** Begin SUPPLIED MATERIAL **

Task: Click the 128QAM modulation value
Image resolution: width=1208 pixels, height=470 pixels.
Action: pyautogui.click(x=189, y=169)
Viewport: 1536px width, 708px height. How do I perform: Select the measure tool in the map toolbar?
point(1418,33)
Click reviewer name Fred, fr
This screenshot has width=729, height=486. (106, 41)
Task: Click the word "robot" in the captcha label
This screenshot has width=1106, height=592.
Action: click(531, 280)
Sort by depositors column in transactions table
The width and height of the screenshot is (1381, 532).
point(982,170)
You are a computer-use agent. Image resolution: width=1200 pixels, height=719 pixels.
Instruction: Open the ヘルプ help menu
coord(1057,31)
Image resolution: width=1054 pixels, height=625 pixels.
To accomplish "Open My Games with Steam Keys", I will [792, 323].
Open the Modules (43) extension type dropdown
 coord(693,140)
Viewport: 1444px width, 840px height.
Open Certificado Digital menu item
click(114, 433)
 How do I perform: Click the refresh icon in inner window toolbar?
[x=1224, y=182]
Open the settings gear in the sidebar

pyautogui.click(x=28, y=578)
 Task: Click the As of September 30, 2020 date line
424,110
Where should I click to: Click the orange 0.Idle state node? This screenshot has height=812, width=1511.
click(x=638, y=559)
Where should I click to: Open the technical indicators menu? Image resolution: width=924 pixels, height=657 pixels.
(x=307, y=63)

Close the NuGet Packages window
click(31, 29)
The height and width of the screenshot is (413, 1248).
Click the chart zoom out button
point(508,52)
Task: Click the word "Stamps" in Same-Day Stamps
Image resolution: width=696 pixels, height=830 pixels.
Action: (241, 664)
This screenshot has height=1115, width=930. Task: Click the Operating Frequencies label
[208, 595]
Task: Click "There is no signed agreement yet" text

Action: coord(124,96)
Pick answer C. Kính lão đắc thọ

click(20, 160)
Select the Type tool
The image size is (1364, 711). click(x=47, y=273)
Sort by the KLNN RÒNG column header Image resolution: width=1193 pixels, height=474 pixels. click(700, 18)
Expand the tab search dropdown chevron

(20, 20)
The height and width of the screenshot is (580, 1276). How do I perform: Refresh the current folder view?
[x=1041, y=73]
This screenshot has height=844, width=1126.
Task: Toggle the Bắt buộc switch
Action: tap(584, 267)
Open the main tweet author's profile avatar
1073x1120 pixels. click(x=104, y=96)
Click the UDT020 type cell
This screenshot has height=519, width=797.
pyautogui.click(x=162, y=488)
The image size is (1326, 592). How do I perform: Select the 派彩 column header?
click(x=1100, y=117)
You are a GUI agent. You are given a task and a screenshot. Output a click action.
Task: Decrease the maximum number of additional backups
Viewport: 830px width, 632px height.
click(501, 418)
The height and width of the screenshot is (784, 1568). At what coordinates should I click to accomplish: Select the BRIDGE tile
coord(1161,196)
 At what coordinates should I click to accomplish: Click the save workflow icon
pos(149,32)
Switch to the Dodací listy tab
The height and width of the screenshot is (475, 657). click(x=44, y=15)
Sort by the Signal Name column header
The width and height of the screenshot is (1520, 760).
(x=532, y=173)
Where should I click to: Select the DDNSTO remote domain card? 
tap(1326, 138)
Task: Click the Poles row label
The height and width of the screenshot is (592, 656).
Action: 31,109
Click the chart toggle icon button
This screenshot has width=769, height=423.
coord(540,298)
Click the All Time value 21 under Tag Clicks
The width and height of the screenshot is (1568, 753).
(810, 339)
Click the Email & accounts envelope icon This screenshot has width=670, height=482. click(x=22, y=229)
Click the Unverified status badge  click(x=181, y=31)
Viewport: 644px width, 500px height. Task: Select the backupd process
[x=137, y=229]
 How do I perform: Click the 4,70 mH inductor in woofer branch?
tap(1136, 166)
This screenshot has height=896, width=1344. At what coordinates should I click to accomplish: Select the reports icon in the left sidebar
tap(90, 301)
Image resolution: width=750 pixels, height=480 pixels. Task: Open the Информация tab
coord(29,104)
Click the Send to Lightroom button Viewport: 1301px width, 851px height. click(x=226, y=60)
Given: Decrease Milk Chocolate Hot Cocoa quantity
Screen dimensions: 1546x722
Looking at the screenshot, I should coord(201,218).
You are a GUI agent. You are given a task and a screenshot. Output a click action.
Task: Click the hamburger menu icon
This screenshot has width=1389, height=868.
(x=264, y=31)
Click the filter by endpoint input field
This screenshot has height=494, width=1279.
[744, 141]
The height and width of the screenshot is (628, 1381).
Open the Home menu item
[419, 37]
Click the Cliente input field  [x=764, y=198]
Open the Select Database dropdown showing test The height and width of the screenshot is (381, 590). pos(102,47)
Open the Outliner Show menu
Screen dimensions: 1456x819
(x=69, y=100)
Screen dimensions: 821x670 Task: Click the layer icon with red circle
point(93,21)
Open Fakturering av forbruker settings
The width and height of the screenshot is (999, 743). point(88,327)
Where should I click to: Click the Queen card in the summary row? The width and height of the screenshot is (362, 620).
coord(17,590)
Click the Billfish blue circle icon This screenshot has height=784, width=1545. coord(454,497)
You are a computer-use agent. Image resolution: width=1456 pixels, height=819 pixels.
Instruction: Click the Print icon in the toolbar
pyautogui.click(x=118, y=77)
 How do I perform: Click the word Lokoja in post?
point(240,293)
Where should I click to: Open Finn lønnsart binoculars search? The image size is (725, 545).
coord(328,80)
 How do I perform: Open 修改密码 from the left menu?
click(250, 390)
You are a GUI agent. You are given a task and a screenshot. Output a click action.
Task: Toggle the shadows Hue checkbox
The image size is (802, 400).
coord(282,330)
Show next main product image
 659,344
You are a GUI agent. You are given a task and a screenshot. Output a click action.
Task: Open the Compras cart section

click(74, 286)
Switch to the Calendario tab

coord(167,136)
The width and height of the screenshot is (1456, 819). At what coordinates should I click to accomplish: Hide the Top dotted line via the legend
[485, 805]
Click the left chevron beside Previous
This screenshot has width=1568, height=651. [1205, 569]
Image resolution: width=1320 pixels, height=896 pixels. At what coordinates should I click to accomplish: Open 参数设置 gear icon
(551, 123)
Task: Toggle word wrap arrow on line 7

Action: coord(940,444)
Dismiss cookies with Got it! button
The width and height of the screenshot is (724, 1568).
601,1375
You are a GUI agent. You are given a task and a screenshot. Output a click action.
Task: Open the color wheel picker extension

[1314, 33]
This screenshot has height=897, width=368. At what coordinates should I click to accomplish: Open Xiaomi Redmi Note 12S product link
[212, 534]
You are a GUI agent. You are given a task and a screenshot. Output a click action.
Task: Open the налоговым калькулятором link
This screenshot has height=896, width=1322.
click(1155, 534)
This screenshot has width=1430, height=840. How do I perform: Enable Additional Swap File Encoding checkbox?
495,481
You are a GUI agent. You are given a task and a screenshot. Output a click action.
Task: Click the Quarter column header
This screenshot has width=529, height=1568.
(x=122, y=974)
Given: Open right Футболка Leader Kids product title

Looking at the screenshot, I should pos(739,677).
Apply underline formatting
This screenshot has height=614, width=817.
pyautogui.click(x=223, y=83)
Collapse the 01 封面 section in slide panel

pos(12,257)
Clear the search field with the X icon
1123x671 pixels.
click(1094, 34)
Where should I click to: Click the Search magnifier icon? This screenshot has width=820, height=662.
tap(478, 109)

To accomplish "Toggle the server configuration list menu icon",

** End SUPPLIED MATERIAL **

■ **STATED EXERCISE**:
Write out every line of the data above without changing a single character.

■ **PROBLEM SOLUTION**:
Task: Click the 128QAM modulation value
Image resolution: width=1208 pixels, height=470 pixels.
Action: pyautogui.click(x=189, y=169)
Viewport: 1536px width, 708px height. How do I perform: Select the measure tool in the map toolbar?
point(1418,33)
Click reviewer name Fred, fr
This screenshot has width=729, height=486. (106, 41)
Task: Click the word "robot" in the captcha label
This screenshot has width=1106, height=592.
Action: click(531, 280)
Sort by depositors column in transactions table
The width and height of the screenshot is (1381, 532).
point(982,170)
You are a computer-use agent. Image resolution: width=1200 pixels, height=719 pixels.
Instruction: Open the ヘルプ help menu
coord(1057,31)
Image resolution: width=1054 pixels, height=625 pixels.
To accomplish "Open My Games with Steam Keys", I will [792, 323].
Open the Modules (43) extension type dropdown
 coord(693,140)
Viewport: 1444px width, 840px height.
Open Certificado Digital menu item
click(114, 433)
 How do I perform: Click the refresh icon in inner window toolbar?
[x=1224, y=182]
Open the settings gear in the sidebar

pyautogui.click(x=28, y=578)
 Task: Click the As of September 30, 2020 date line
424,110
Where should I click to: Click the orange 0.Idle state node? This screenshot has height=812, width=1511.
click(x=638, y=559)
Where should I click to: Open the technical indicators menu? Image resolution: width=924 pixels, height=657 pixels.
(x=307, y=63)

Close the NuGet Packages window
click(31, 29)
The height and width of the screenshot is (413, 1248).
Click the chart zoom out button
point(508,52)
Task: Click the word "Stamps" in Same-Day Stamps
Image resolution: width=696 pixels, height=830 pixels.
Action: (241, 664)
This screenshot has height=1115, width=930. Task: Click the Operating Frequencies label
[208, 595]
Task: Click "There is no signed agreement yet" text

Action: coord(124,96)
Pick answer C. Kính lão đắc thọ

click(20, 160)
Select the Type tool
The image size is (1364, 711). click(x=47, y=273)
Sort by the KLNN RÒNG column header Image resolution: width=1193 pixels, height=474 pixels. click(700, 18)
Expand the tab search dropdown chevron

(20, 20)
The height and width of the screenshot is (580, 1276). How do I perform: Refresh the current folder view?
[x=1041, y=73]
This screenshot has height=844, width=1126.
Task: Toggle the Bắt buộc switch
Action: tap(584, 267)
Open the main tweet author's profile avatar
1073x1120 pixels. click(x=104, y=96)
Click the UDT020 type cell
This screenshot has height=519, width=797.
pyautogui.click(x=162, y=488)
The image size is (1326, 592). How do I perform: Select the 派彩 column header?
click(x=1100, y=117)
You are a GUI agent. You are given a task and a screenshot. Output a click action.
Task: Decrease the maximum number of additional backups
Viewport: 830px width, 632px height.
click(501, 418)
The height and width of the screenshot is (784, 1568). At what coordinates should I click to accomplish: Select the BRIDGE tile
coord(1161,196)
 At what coordinates should I click to accomplish: Click the save workflow icon
pos(149,32)
Switch to the Dodací listy tab
The height and width of the screenshot is (475, 657). click(x=44, y=15)
Sort by the Signal Name column header
The width and height of the screenshot is (1520, 760).
(x=532, y=173)
Where should I click to: Select the DDNSTO remote domain card? 
tap(1326, 138)
Task: Click the Poles row label
The height and width of the screenshot is (592, 656).
Action: 31,109
Click the chart toggle icon button
This screenshot has width=769, height=423.
coord(540,298)
Click the All Time value 21 under Tag Clicks
The width and height of the screenshot is (1568, 753).
(810, 339)
Click the Email & accounts envelope icon This screenshot has width=670, height=482. click(x=22, y=229)
Click the Unverified status badge  click(x=181, y=31)
Viewport: 644px width, 500px height. Task: Select the backupd process
[x=137, y=229]
 How do I perform: Click the 4,70 mH inductor in woofer branch?
tap(1136, 166)
This screenshot has height=896, width=1344. At what coordinates should I click to accomplish: Select the reports icon in the left sidebar
tap(90, 301)
Image resolution: width=750 pixels, height=480 pixels. Task: Open the Информация tab
coord(29,104)
Click the Send to Lightroom button Viewport: 1301px width, 851px height. click(x=226, y=60)
Given: Decrease Milk Chocolate Hot Cocoa quantity
Screen dimensions: 1546x722
Looking at the screenshot, I should coord(201,218).
You are a GUI agent. You are given a task and a screenshot. Output a click action.
Task: Click the hamburger menu icon
This screenshot has width=1389, height=868.
(x=264, y=31)
Click the filter by endpoint input field
This screenshot has height=494, width=1279.
[744, 141]
The height and width of the screenshot is (628, 1381).
Open the Home menu item
[419, 37]
Click the Cliente input field  [x=764, y=198]
Open the Select Database dropdown showing test The height and width of the screenshot is (381, 590). pos(102,47)
Open the Outliner Show menu
Screen dimensions: 1456x819
(x=69, y=100)
Screen dimensions: 821x670 Task: Click the layer icon with red circle
point(93,21)
Open Fakturering av forbruker settings
The width and height of the screenshot is (999, 743). point(88,327)
Where should I click to: Click the Queen card in the summary row? The width and height of the screenshot is (362, 620).
coord(17,590)
Click the Billfish blue circle icon This screenshot has height=784, width=1545. coord(454,497)
You are a computer-use agent. Image resolution: width=1456 pixels, height=819 pixels.
Instruction: Click the Print icon in the toolbar
pyautogui.click(x=118, y=77)
 How do I perform: Click the word Lokoja in post?
point(240,293)
Where should I click to: Open Finn lønnsart binoculars search? The image size is (725, 545).
coord(328,80)
 How do I perform: Open 修改密码 from the left menu?
click(250, 390)
You are a GUI agent. You are given a task and a screenshot. Output a click action.
Task: Toggle the shadows Hue checkbox
The image size is (802, 400).
coord(282,330)
Show next main product image
 659,344
You are a GUI agent. You are given a task and a screenshot. Output a click action.
Task: Open the Compras cart section

click(74, 286)
Switch to the Calendario tab

coord(167,136)
The width and height of the screenshot is (1456, 819). At what coordinates should I click to accomplish: Hide the Top dotted line via the legend
[485, 805]
Click the left chevron beside Previous
This screenshot has width=1568, height=651. [1205, 569]
Image resolution: width=1320 pixels, height=896 pixels. At what coordinates should I click to accomplish: Open 参数设置 gear icon
(551, 123)
Task: Toggle word wrap arrow on line 7

Action: coord(940,444)
Dismiss cookies with Got it! button
The width and height of the screenshot is (724, 1568).
601,1375
You are a GUI agent. You are given a task and a screenshot. Output a click action.
Task: Open the color wheel picker extension

[1314, 33]
This screenshot has height=897, width=368. At what coordinates should I click to accomplish: Open Xiaomi Redmi Note 12S product link
[212, 534]
You are a GUI agent. You are given a task and a screenshot. Output a click action.
Task: Open the налоговым калькулятором link
This screenshot has height=896, width=1322.
click(1155, 534)
This screenshot has width=1430, height=840. How do I perform: Enable Additional Swap File Encoding checkbox?
495,481
You are a GUI agent. You are given a task and a screenshot. Output a click action.
Task: Click the Quarter column header
This screenshot has width=529, height=1568.
(x=122, y=974)
Given: Open right Футболка Leader Kids product title

Looking at the screenshot, I should pos(739,677).
Apply underline formatting
This screenshot has height=614, width=817.
pyautogui.click(x=223, y=83)
Collapse the 01 封面 section in slide panel

pos(12,257)
Clear the search field with the X icon
1123x671 pixels.
click(1094, 34)
Where should I click to: Click the Search magnifier icon? This screenshot has width=820, height=662.
tap(478, 109)

To accomplish "Toggle the server configuration list menu icon",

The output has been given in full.